▸ **Texto dado**
________________

Será por estar amurallados en montañas. O por esa extraña localización que no les hace ni gallegos, ni asturianos, ni leoneses, pero con un poco de cada. Pero los bercianos son gente identificable. Más allá del acento (de nuevo: ni gallego, ni asturiano, ni leonés, pero un poco de cada), se observan rasgos comunes en buena parte de la comarca: los bercianos son sencillos, recios, orgullosos, pacientes, reservados pero no desconfiados y bastante alegres. Y comparten una cosa más: un sentimiento de pertenencia genuino hacia una tierra que tiene de todo. Un paraje natural, gastronómico y cultural impresionante que seguiría mereciendo la pena visitar si sus habitantes no fueran quienes son. Pero lo que hace del Bierzo un lugar único es precisamente su gente. Sus paisanos, como se dicen entre ellos.
Un buen viaje al Bierzo dura un puente largo, tal vez una semana. Si no se dispone de tanto tiempo, puede hacerse una versión recortada en función de los intereses de cada uno. Nuestra escapada tiene como centro de operaciones la capital, Ponferrada (de 67.000 habitantes), que es también el eje de la vida berciana y el centro físico (y se diría que gravitatorio, al estar en medio de una olla de montes) de la comarca. Moverse en coche es fácil, todo está a un paseo, aunque hay que tener maña en algunas carreteras, sobre todo con nieve o con la típica niebla que inunda de cuando en cuando el lugar. Iremos principalmente al sur y al oeste, pero cualquier rumbo es agradecido. El Bierzo es bonito en cualquier época, pero en otoño adquiere un encanto especial (es tierra de castaños, nogales y árboles frutales), sus laderas se vuelven multicolores y su cocina empieza a estar justificada por las temperaturas.

________________

▸ **Datos mostrados**
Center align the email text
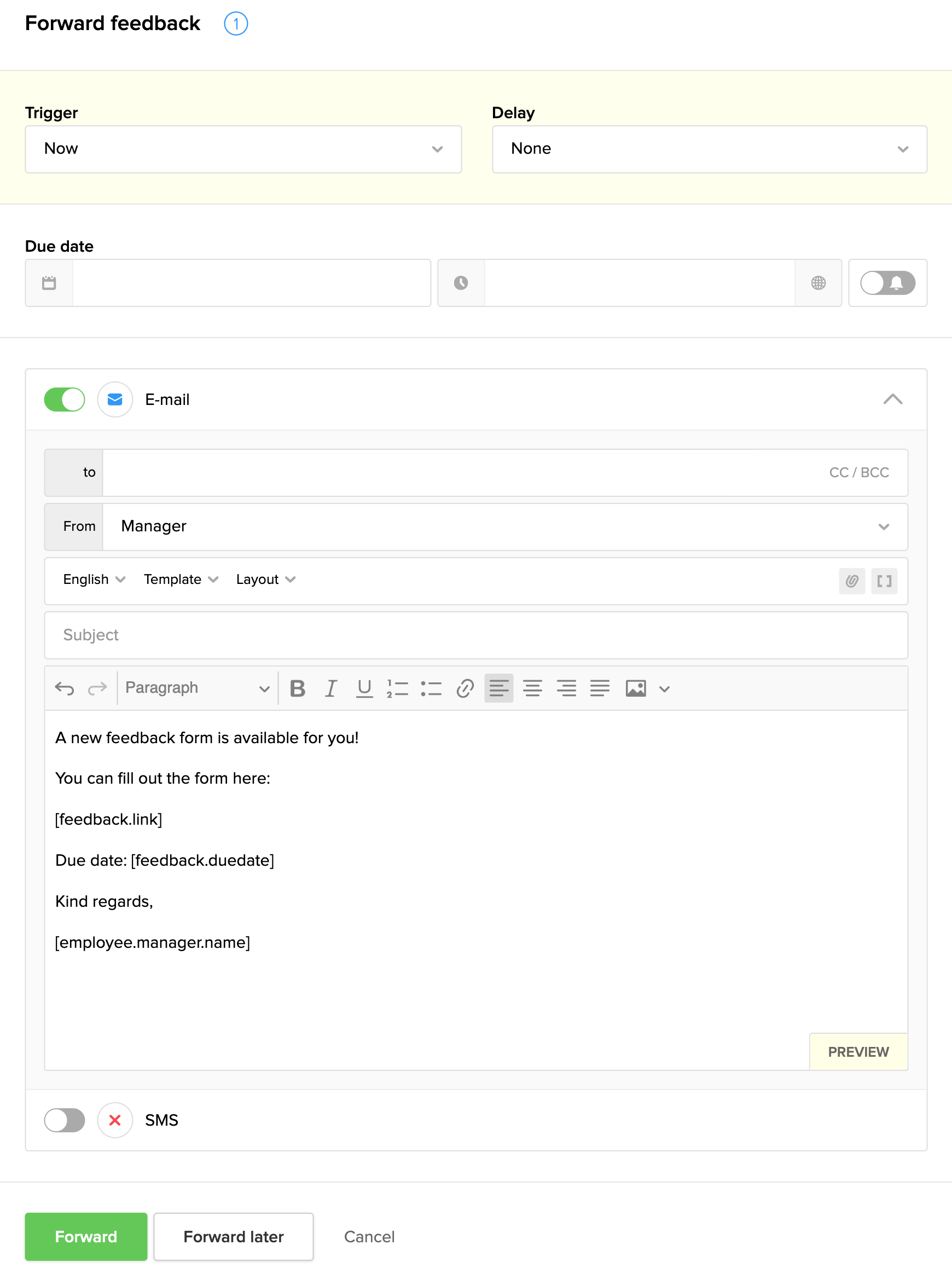The width and height of the screenshot is (952, 1274). tap(532, 688)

________________

▸ **Problema a resolver**
Copia de nuevo el texto sobre el Bierzo, empezando por "Será por estar" y siguiendo hasta "dicen entre ellos.", y reemplaza "paisanos" por "vecinos".

▸ **Tarea resuelta**
Será por estar amurallados en montañas. O por esa extraña localización que no les hace ni gallegos, ni asturianos, ni leoneses, pero con un poco de cada. Pero los bercianos son gente identificable. Más allá del acento (de nuevo: ni gallego, ni asturiano, ni leonés, pero un poco de cada), se observan rasgos comunes en buena parte de la comarca: los bercianos son sencillos, recios, orgullosos, pacientes, reservados pero no desconfiados y bastante alegres. Y comparten una cosa más: un sentimiento de pertenencia genuino hacia una tierra que tiene de todo. Un paraje natural, gastronómico y cultural impresionante que seguiría mereciendo la pena visitar si sus habitantes no fueran quienes son. Pero lo que hace del Bierzo un lugar único es precisamente su gente. Sus vecinos, como se dicen entre ellos.